* _Exercise_: Please copy the listing below word for word, keeping every line in its original order.

* _Information provided_:
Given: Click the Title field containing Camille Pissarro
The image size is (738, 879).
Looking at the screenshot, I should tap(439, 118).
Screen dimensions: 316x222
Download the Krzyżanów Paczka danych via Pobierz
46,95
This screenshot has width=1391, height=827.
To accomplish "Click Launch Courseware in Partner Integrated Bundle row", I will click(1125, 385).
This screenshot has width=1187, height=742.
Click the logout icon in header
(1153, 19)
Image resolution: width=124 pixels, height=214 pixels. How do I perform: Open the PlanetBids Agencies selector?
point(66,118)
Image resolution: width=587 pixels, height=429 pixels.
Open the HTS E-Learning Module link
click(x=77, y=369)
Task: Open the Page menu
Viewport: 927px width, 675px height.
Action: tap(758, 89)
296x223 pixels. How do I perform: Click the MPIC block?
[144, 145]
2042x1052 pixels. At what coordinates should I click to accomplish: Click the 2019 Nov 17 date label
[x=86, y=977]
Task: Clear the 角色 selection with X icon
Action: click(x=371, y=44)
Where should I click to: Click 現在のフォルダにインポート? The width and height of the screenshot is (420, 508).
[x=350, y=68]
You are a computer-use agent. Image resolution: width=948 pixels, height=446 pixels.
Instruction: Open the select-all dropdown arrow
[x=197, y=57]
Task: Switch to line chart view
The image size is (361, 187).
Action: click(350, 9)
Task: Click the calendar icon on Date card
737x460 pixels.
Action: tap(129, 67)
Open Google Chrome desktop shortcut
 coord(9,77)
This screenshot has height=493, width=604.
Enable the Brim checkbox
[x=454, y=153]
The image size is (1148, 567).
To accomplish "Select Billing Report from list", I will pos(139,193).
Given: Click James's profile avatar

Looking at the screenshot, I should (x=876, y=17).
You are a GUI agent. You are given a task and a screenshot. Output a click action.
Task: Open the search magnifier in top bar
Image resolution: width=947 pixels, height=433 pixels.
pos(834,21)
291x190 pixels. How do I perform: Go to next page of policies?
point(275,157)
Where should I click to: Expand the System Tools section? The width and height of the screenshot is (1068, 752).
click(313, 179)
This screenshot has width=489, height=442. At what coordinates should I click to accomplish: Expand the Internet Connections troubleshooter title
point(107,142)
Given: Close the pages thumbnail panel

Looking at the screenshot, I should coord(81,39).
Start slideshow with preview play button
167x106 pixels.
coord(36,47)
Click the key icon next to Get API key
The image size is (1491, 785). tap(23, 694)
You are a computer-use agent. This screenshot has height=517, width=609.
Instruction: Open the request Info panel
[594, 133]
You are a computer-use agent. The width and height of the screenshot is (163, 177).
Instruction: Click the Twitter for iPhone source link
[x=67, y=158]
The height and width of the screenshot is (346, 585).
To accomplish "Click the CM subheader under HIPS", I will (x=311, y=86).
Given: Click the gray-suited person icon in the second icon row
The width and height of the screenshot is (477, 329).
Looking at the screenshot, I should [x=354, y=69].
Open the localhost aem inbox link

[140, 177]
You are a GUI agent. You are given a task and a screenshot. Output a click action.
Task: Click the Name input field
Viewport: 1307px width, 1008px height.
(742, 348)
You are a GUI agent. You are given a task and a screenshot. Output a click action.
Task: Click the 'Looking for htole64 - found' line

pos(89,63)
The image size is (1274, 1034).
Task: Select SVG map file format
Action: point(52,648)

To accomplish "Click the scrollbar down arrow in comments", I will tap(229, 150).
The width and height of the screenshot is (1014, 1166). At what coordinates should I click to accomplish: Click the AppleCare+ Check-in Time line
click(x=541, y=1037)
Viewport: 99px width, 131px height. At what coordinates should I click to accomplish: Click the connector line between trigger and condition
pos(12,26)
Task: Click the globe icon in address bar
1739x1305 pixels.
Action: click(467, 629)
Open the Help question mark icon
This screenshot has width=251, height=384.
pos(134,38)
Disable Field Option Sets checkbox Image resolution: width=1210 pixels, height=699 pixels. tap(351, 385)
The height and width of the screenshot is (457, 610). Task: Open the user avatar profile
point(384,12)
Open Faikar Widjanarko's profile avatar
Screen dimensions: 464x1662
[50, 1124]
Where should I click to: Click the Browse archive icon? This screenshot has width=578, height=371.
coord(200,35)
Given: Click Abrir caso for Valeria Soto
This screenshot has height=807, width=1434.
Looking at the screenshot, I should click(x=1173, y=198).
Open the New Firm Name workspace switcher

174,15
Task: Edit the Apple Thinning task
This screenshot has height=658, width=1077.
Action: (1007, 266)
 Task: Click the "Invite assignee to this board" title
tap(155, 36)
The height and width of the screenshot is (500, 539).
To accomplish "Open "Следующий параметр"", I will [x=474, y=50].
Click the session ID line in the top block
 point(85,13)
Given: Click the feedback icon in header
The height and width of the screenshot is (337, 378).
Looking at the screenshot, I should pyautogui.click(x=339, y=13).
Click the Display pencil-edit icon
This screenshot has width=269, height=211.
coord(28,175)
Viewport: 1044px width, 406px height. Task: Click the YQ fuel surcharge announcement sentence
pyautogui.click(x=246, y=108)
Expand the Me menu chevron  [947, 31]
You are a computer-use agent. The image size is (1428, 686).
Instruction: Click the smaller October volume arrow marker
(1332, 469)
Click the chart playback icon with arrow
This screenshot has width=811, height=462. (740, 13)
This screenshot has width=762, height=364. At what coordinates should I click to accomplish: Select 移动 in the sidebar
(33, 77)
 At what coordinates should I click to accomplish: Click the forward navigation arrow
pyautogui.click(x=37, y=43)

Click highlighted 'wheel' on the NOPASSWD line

* _Solution to this problem_:
Given: Click the Title field containing Camille Pissarro
The image size is (738, 879).
Looking at the screenshot, I should tap(439, 118).
Screen dimensions: 316x222
Download the Krzyżanów Paczka danych via Pobierz
46,95
This screenshot has width=1391, height=827.
To accomplish "Click Launch Courseware in Partner Integrated Bundle row", I will click(1125, 385).
This screenshot has width=1187, height=742.
Click the logout icon in header
(1153, 19)
Image resolution: width=124 pixels, height=214 pixels. How do I perform: Open the PlanetBids Agencies selector?
point(66,118)
Image resolution: width=587 pixels, height=429 pixels.
Open the HTS E-Learning Module link
click(x=77, y=369)
Task: Open the Page menu
Viewport: 927px width, 675px height.
Action: tap(758, 89)
296x223 pixels. How do I perform: Click the MPIC block?
[144, 145]
2042x1052 pixels. At what coordinates should I click to accomplish: Click the 2019 Nov 17 date label
[x=86, y=977]
Task: Clear the 角色 selection with X icon
Action: click(x=371, y=44)
Where should I click to: Click 現在のフォルダにインポート? The width and height of the screenshot is (420, 508).
[x=350, y=68]
You are a computer-use agent. Image resolution: width=948 pixels, height=446 pixels.
Instruction: Open the select-all dropdown arrow
[x=197, y=57]
Task: Switch to line chart view
The image size is (361, 187).
Action: click(350, 9)
Task: Click the calendar icon on Date card
737x460 pixels.
Action: tap(129, 67)
Open Google Chrome desktop shortcut
 coord(9,77)
This screenshot has height=493, width=604.
Enable the Brim checkbox
[x=454, y=153]
The image size is (1148, 567).
To accomplish "Select Billing Report from list", I will pos(139,193).
Given: Click James's profile avatar

Looking at the screenshot, I should (x=876, y=17).
You are a GUI agent. You are given a task and a screenshot. Output a click action.
Task: Open the search magnifier in top bar
Image resolution: width=947 pixels, height=433 pixels.
pos(834,21)
291x190 pixels. How do I perform: Go to next page of policies?
point(275,157)
Where should I click to: Expand the System Tools section? The width and height of the screenshot is (1068, 752).
click(313, 179)
This screenshot has width=489, height=442. At what coordinates should I click to accomplish: Expand the Internet Connections troubleshooter title
point(107,142)
Given: Close the pages thumbnail panel

Looking at the screenshot, I should coord(81,39).
Start slideshow with preview play button
167x106 pixels.
coord(36,47)
Click the key icon next to Get API key
The image size is (1491, 785). tap(23, 694)
You are a computer-use agent. This screenshot has height=517, width=609.
Instruction: Open the request Info panel
[594, 133]
You are a computer-use agent. The width and height of the screenshot is (163, 177).
Instruction: Click the Twitter for iPhone source link
[x=67, y=158]
The height and width of the screenshot is (346, 585).
To accomplish "Click the CM subheader under HIPS", I will (x=311, y=86).
Given: Click the gray-suited person icon in the second icon row
The width and height of the screenshot is (477, 329).
Looking at the screenshot, I should [x=354, y=69].
Open the localhost aem inbox link

[140, 177]
You are a GUI agent. You are given a task and a screenshot. Output a click action.
Task: Click the Name input field
Viewport: 1307px width, 1008px height.
(742, 348)
You are a GUI agent. You are given a task and a screenshot. Output a click action.
Task: Click the 'Looking for htole64 - found' line

pos(89,63)
The image size is (1274, 1034).
Task: Select SVG map file format
Action: point(52,648)

To accomplish "Click the scrollbar down arrow in comments", I will tap(229, 150).
The width and height of the screenshot is (1014, 1166). At what coordinates should I click to accomplish: Click the AppleCare+ Check-in Time line
click(x=541, y=1037)
Viewport: 99px width, 131px height. At what coordinates should I click to accomplish: Click the connector line between trigger and condition
pos(12,26)
Task: Click the globe icon in address bar
1739x1305 pixels.
Action: click(467, 629)
Open the Help question mark icon
This screenshot has width=251, height=384.
pos(134,38)
Disable Field Option Sets checkbox Image resolution: width=1210 pixels, height=699 pixels. tap(351, 385)
The height and width of the screenshot is (457, 610). Task: Open the user avatar profile
point(384,12)
Open Faikar Widjanarko's profile avatar
Screen dimensions: 464x1662
[50, 1124]
Where should I click to: Click the Browse archive icon? This screenshot has width=578, height=371.
coord(200,35)
Given: Click Abrir caso for Valeria Soto
This screenshot has height=807, width=1434.
Looking at the screenshot, I should click(x=1173, y=198).
Open the New Firm Name workspace switcher

174,15
Task: Edit the Apple Thinning task
This screenshot has height=658, width=1077.
Action: (1007, 266)
 Task: Click the "Invite assignee to this board" title
tap(155, 36)
The height and width of the screenshot is (500, 539).
To accomplish "Open "Следующий параметр"", I will [x=474, y=50].
Click the session ID line in the top block
 point(85,13)
Given: Click the feedback icon in header
The height and width of the screenshot is (337, 378).
Looking at the screenshot, I should pyautogui.click(x=339, y=13).
Click the Display pencil-edit icon
This screenshot has width=269, height=211.
coord(28,175)
Viewport: 1044px width, 406px height. Task: Click the YQ fuel surcharge announcement sentence
pyautogui.click(x=246, y=108)
Expand the Me menu chevron  [947, 31]
You are a computer-use agent. The image size is (1428, 686).
Instruction: Click the smaller October volume arrow marker
(1332, 469)
Click the chart playback icon with arrow
This screenshot has width=811, height=462. (740, 13)
This screenshot has width=762, height=364. At what coordinates should I click to accomplish: Select 移动 in the sidebar
(33, 77)
 At what coordinates should I click to accomplish: Click the forward navigation arrow
pyautogui.click(x=37, y=43)

Click highlighted 'wheel' on the NOPASSWD line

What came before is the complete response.